槲皮素具有多種藥理活性，分子量為302.24，可穿透血腦屏障發揮作用，任思沖等[12]研究顯示，槲皮素可有效透過血腦屏障，抑制人膠質母細胞瘤U251細胞增殖。最新研究表明，加載槲皮素的納米顆粒較游離化合物對血腦屏障的穿透性更強[13]。這些研究為槲皮素應用于腦部疾病的治療奠定了理論基礎。此外，動物實驗表明，槲皮素能減少全腦缺血/再灌注損傷大鼠海馬組織細胞凋亡，減輕腦組織損傷[14]；槲皮素還可減少衰老小鼠腦內炎性因子生成，改善學習記憶功能障礙[15]，均證實槲皮素的腦保護作用。本研究發現，槲皮素應用后大鼠NSS評分及IL-6、TNF-α水平降低，W/D值、神經細胞凋亡下降，腦組織病理形態學異常改變明顯改善，這提示槲皮素在急性腦出血大鼠中的應用具有一定價值，可減輕炎性反應，緩解腦水腫，抑制神經細胞凋亡，促進神經功能恢復。徐蘭娟等[16]也發現，實驗性大鼠腦出血早期治療中應用槲皮素能抑制炎性反應，減少細胞凋亡，促進神經功能恢復，與本研究共同證實槲皮素在改善腦出血神經功能損傷中的作用。

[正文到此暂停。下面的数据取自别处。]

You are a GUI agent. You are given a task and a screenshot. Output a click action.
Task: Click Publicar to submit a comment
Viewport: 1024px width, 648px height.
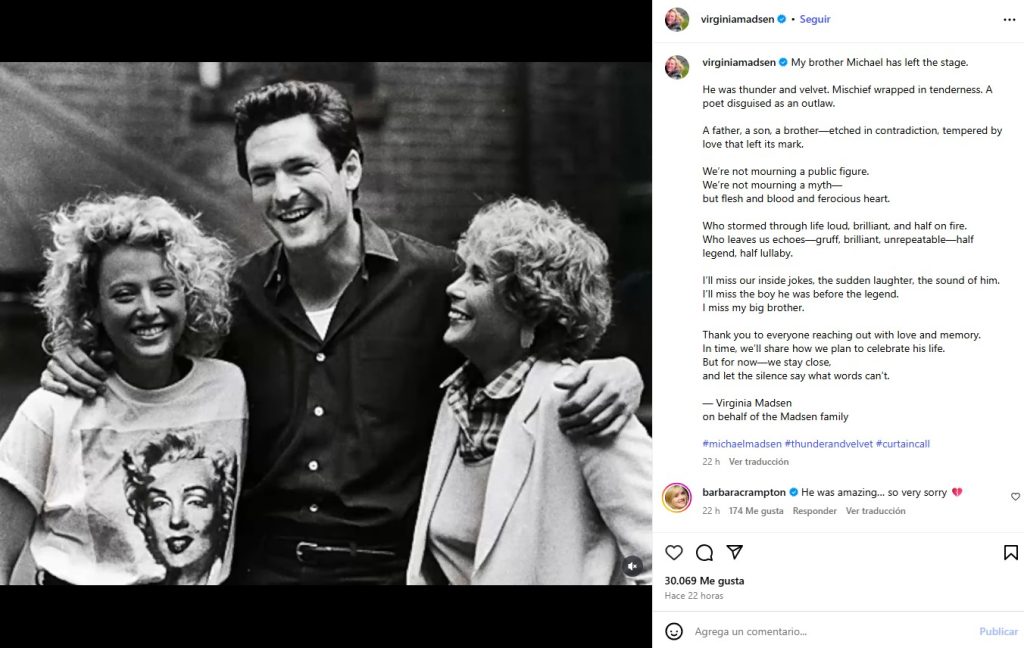[997, 631]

PKC屬于絲/蘇氨酸蛋白激酶，激活后可導致一系列靶蛋白的絲氨酸殘基和(或)蘇氨酸殘基出現磷酸化，給功能蛋白活性造成影響，調控機體代謝、細胞增殖、細胞分化等生理、生化反應[17]。另外，PKC可經由對ERK1/2轉錄活性進行調節，減輕氧化應激反應，減少細胞凋亡[18-19]。Li等報道[20]，ERK1/2活性增強，可激活多種信號傳導機制，調節腦卒中大鼠神經元凋亡。傅思銘等[21]還提出，抑制PKC/ERK信號通路，可減輕腦出血小鼠氧化應激反應，減少神經元凋亡，改善神經功能損傷。這些研究均提示，PKC/ERK信號通路可能在急性腦出血發生發展及病情控制中發揮一定作用。本研究結果顯示，槲皮素治療后大鼠p-PKC、p-ERK1/2蛋白相對表達量降低，且經應用PKC激動劑進一步驗證，這提示槲皮素可抑制PKC/ERK信號通路，推測這可能是槲皮素發揮促進急性腦出血大鼠神經功能恢復的重要作用機制之一。

綜上所述，槲皮素可減輕急性腦出血大鼠炎性反應，抑制神經細胞凋亡，緩解腦組織損傷，促進神經功能恢復，作用機制可能與調節PKC/ERK信號通路有關。本研究不足之處在于僅研究了槲皮素通過PKC/ERK信號通路的作用，未研究其他途徑，今后仍需進一步深入分析。

利益沖突：所有作者均聲明不存在利益沖突。